At the 7th annual Shell Eco-marathon Americas 2013, Quebec’s Universite Laval posted the highest mileage ever achieved at the annual fuel-efficiency competition by traveling 3,587 miles on a single gallon of gasoline. (Click the link for an in depth look at the engineering behind Laval’s Alerion Supermileage team and its record breaking vehicle.

This was the fourth year in the last five that the Canadian team has dominated the competition, which attracted more than 1,000 students from across the Americas. Last year’s winner, a team from Mater Dei High School in Evansville, Ind., placed second with a best run of 2,308 mpg on the track through the streets of downtown Houston.

Some 131 vehicles competed this year in various categories for the $2,000 first prize, with the Universite Laval achievement – nearly 1,300 mpg better than Mater Dei’s showing last year.

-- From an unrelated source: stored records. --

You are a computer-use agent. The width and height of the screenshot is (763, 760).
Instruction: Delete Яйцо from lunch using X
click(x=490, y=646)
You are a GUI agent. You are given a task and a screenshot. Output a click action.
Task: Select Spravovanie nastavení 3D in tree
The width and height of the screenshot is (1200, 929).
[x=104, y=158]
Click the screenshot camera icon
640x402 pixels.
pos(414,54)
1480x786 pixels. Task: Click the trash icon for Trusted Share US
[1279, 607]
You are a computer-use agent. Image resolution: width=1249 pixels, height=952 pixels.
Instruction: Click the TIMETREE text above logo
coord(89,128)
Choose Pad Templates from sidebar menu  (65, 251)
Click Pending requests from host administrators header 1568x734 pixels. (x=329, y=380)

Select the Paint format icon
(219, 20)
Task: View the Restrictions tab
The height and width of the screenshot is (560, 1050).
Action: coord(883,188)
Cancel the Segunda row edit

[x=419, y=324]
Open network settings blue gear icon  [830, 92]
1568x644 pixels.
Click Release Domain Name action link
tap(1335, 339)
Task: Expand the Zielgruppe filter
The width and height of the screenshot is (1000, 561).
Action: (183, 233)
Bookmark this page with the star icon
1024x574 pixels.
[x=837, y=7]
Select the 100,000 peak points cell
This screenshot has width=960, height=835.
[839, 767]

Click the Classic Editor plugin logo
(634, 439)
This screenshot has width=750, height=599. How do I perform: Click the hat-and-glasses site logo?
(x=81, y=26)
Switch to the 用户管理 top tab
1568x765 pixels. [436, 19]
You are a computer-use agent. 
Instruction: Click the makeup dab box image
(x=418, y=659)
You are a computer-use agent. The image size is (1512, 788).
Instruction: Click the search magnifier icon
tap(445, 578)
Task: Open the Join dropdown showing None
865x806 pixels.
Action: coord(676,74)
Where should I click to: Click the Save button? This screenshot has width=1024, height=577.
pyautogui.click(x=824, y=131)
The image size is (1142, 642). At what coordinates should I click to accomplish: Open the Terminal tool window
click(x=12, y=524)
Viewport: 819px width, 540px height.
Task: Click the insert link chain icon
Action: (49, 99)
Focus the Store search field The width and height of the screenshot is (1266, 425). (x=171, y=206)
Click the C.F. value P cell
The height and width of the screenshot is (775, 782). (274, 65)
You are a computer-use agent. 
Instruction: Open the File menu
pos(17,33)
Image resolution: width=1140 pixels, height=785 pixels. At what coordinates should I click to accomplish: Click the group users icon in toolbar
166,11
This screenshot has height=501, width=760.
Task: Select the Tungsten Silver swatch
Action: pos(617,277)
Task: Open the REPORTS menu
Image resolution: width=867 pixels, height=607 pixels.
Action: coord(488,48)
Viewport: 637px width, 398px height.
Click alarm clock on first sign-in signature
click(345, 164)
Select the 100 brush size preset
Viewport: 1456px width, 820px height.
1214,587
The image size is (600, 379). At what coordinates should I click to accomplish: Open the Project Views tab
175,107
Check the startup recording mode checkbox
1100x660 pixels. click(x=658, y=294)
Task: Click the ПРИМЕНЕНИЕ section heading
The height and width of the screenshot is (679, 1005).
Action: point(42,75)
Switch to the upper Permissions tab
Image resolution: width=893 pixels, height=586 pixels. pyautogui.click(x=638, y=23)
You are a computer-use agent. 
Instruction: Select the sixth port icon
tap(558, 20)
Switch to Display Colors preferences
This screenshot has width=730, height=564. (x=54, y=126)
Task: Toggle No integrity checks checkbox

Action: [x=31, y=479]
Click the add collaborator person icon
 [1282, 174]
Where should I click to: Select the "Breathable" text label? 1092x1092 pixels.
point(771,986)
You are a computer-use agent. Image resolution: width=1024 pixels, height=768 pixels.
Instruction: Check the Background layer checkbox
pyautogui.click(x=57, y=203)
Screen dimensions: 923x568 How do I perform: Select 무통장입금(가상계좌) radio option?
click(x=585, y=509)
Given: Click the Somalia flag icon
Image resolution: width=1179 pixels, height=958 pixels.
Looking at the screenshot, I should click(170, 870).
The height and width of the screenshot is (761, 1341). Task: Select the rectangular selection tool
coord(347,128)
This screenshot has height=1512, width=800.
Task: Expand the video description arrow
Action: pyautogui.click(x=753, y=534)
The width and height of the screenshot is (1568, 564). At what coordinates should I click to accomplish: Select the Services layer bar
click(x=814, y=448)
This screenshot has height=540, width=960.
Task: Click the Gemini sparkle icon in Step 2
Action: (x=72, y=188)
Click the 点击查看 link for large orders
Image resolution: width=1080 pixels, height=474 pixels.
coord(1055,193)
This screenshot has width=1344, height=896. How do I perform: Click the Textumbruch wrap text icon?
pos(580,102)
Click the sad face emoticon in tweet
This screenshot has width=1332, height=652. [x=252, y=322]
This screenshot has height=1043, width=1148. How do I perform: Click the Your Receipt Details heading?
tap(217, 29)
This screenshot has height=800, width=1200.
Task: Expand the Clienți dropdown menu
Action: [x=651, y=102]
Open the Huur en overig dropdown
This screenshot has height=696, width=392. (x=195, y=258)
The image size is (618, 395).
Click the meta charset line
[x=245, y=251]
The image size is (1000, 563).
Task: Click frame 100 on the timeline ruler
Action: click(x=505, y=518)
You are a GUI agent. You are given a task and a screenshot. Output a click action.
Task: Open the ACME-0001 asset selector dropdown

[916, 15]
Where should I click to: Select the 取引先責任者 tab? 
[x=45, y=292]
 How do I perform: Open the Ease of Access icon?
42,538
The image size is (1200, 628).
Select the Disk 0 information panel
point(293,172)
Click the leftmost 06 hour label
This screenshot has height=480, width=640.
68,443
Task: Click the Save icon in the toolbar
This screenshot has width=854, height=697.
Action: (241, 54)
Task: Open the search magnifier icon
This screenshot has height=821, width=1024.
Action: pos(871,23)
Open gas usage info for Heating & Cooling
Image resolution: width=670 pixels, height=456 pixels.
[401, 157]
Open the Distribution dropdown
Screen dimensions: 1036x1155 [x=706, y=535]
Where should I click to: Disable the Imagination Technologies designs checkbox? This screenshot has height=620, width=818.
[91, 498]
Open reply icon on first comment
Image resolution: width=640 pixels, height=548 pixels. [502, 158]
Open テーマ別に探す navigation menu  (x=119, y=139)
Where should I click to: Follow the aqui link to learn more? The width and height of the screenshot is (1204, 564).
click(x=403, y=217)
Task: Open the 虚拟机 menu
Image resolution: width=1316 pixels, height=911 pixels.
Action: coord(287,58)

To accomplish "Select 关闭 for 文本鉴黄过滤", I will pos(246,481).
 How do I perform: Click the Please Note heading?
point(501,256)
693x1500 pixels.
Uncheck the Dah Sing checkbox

“What the Laval team accomplished is truly remarkable and it underscores the long way our own cars and trucks can go to improve their fuel efficiency,” said Mark Singer, global project manager of Shell Eco-marathon. “Each year, dedicated high school and university student teams astonish us with the advances they make in achieving unheard-of fuel-efficiency improvements.”

While impressive, Universite Laval’s winning mark – achieved in the Prototype category for internal combustion vehicles – didn’t break the all-time record of 8,914 mpg by a French team in 2003. Besides the Americas competition in Houston, Shell Eco-marathon also occurs annually in Europe and Asia and involves thousands of students from dozens of countries.

Mater Dei High took top honors again this year in the UrbanConcept category, with a winning mark of 849 miles per gallon of gasoline. Second place went to the Louisiana Tech University team whose vehicle achieved 335 miles per gallon of diesel fuel.

For both vehicle categories, teams can use either internal combustion or e-mobility energy sources, which include diesel, gasoline, ethanol, FAME, solar, hydrogen and battery electric technologies.